= Extrait du texte =
--

416 Prod est née de l’envie d’explorer des vies atypiques, souvent incomprises, des réalités méconnues, trop peu visibles dans les médias. Entretien avec sa fondatrice et directrice générale, Mélissa THEURIAU.
MEDIA +
Depuis 2008, la teneur sociétale de vos films documentaires est très forte…
Mélissa THEURIAU
Oui, car j’essaie de rester cohérente dans les engagements. Au lancement de 416 Prod, je suis allée chercher une liberté éditoriale dont j’avais besoin. Film après film, nous tirons un fil autour de la protection des plus fragiles. C’est ce qui me nourrit ! Nous sommes dans l’observation ou l’amorce de solutions qui permettent de regarder les choses avec un peu d’espoir, ou au contraire de dénoncer des situations qui nous révoltent. Mais toujours avec le prisme de voir la lumière au bout du tunnel.
MEDIA +
Diffusion ce mercredi 9 novembre à 23h05 de «Harcèlement scolaire : les indiens contre-attaquent» sur France 2. Quelle liberté avez-vous en 2ème partie de soirée ?
Mélissa THEURIAU
Ma relation avec France Télévisions est précieuse. Ils connaissent notre travail depuis quelques années et nous laissent une grande liberté de point de vue. La gestation d’un documentaire c’est environ deux ans. Ce qui permet une réflexion qui déconstruit souvent certains préjugés. Ce qui est valorisant, c’est d’être programmé dans le cadre d’une soirée thématisée. C’est le cas ce mercredi avec la diffusion en Prime de «La vie scolaire», suivi de notre documentaire réalisé par Guillaume Estivie. Cette fois-ci, on propose une autre façon d’appréhender le harcèlement, l’isolement et la souffrance à l’école. Emmanuelle Piquet, thérapeute spécialisée de la question, a élaboré une stratégie de défense basée sur la répartie et l’autodérision. Nous avons suivi quatre élèves victimes de harcèlement scolaire, qui vont se révéler au gré des séances.

--

= Consigne A =
Répondez à ces questions sur l'entretien, une réponse par ligne :
(i) Combien de temps dure environ la gestation d'un documentaire ?
(ii) Quel film est diffusé en Prime avant le documentaire sur le harcèlement scolaire ?
(iii) Combien d'élèves victimes de harcèlement scolaire ont été suivis ?
= Consigne B =
Dans les entrées, substituez « capture » à « screenshot » depuis la ligne contenant « Screen dimensions: 690x350 » jusqu'à la fin des entrées incluse. Redonnez seulement ces lignes, sans rien changer d'autre.

Entrées de repérage d'éléments:
--

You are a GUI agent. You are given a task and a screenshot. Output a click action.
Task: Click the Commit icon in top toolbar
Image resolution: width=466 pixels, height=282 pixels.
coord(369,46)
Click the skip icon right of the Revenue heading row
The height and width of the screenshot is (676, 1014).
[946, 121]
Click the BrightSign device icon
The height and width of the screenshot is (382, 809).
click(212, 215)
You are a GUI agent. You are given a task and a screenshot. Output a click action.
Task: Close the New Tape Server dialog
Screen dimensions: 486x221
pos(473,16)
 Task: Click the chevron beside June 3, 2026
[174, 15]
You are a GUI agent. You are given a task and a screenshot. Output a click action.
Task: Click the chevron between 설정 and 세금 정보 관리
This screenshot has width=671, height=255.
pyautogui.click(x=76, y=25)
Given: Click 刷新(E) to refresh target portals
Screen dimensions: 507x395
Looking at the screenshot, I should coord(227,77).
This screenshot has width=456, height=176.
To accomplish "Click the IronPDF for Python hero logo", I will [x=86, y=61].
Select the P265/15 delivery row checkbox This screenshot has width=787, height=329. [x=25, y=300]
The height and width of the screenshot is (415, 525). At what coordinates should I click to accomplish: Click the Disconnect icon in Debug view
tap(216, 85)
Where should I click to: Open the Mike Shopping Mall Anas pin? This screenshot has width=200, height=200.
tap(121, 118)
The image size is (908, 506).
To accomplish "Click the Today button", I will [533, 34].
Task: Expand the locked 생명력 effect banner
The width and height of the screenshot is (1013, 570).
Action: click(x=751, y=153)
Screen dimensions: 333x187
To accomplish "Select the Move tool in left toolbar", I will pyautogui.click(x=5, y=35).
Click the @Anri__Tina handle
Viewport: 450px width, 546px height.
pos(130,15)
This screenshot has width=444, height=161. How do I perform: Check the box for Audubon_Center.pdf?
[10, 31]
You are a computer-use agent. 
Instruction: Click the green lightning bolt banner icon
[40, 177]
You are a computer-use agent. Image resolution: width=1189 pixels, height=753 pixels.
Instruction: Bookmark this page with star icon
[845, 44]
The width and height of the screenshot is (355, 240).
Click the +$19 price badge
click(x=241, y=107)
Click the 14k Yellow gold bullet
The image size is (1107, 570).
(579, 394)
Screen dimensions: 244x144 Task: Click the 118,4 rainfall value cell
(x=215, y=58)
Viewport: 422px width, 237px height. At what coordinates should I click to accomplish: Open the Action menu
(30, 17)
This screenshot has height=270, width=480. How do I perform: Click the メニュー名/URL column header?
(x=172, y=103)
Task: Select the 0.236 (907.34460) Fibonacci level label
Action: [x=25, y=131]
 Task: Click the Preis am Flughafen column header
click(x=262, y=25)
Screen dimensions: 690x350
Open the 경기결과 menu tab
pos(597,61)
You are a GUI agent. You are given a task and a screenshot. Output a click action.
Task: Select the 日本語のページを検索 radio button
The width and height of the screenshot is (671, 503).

--

= Réponse attendue A =
(i) Environ deux ans.
(ii) «La vie scolaire».
(iii) Quatre.

= Réponse attendue B =
Screen dimensions: 690x350
Open the 경기결과 menu tab
pos(597,61)
You are a GUI agent. You are given a task and a capture. Output a click action.
Task: Select the 日本語のページを検索 radio button
The width and height of the capture is (671, 503).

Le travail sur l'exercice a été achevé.